Please note: The MSW/EdM is the only program option available for the Social Work and Education dual degree. Students are no longer admitted to the MSW/EdD program option.

Programs and Goals

The dual degree programs are designed to give students knowledge and skills that crosscut the disciplines of social work and education, providing an interdisciplinary professional education that will be applicable in a variety of social work and education settings and in a variety of professional roles.

Interested students concentrate in either Clinical or Macro Social Work at the School of Social Work. At the Wheelock College of Education & Human Development, they concentrate in Special Education (which includes behavioral and mental health) or Educational Leadership. Dual degree students typically do not obtain licensure in education; however, they may obtain teacher or school administrator licensure with additional coursework, extending the length of their program.

By integrating the two degrees, students are prepared through graduate-level study in each discipline, while maximizing their elective options to enhance learning in areas of chosen specialization.

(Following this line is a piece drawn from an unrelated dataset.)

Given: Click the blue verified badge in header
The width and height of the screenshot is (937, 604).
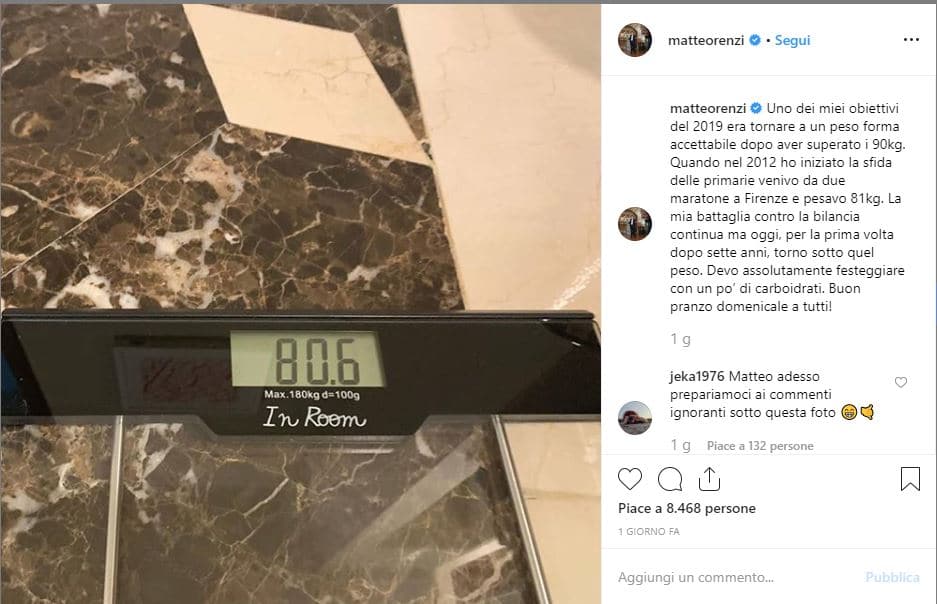Looking at the screenshot, I should (755, 40).
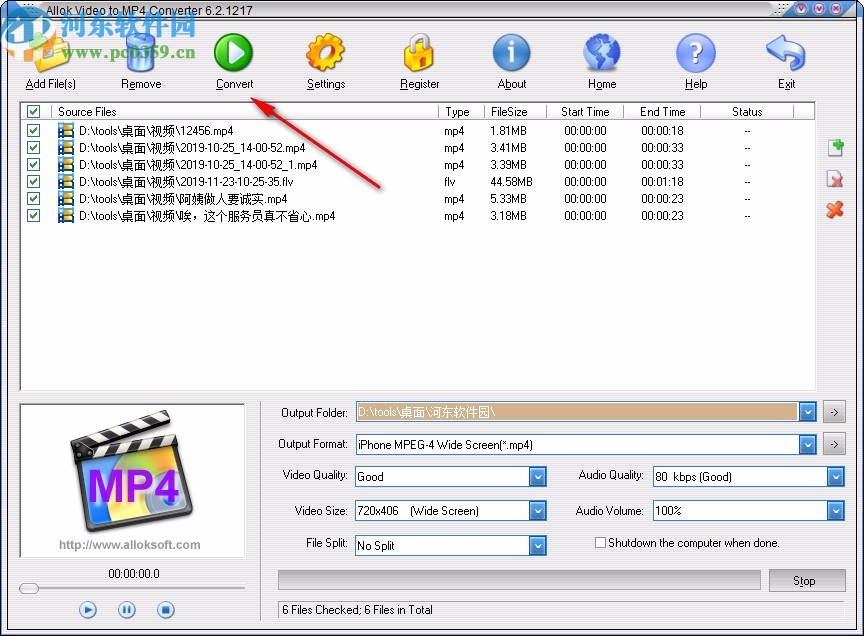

Program graduates are currently working in a wide variety of positions, including early intervention programs, after-school programs, community-based mental health with children and families, school social work, school administration, program design and leadership, advocacy, and policy development at the local, state, and federal levels.

Degree Requirements

  • Students are expected to meet the core requirements of both schools. Course savings come from the capacity to use electives in one program to take courses in the other school, and from a limited number of courses that count for credit in both schools.
  • Students seeking two master’s degrees may graduate with both degrees with a total of 83 credits as opposed to 101 credits if the degrees were taken separately. Many students opt to take the maximum number of courses covered by their tuition.
  • Students starting at the School of Social Work will find their first-year coursework similar to that of other social work students. In the second year, coursework is commonly done at both schools.
  • With approval of the student’s advisor, almost all education courses are open to dual degree students in fulfillment of their education degree.

Field Education

The Wheelock College of Education & Human Development requires a field placement only for students who are seeking Special Education Teaching licensure. However, it is recommended for all students.

The School of Social Work requires two social work internships for all students except Advanced Standing students, who are required to complete one 1,000-hour field internship. The two social work internships for traditional track students generally equate to 16 hours per week in the first placement and 24 hours per week in the second placement.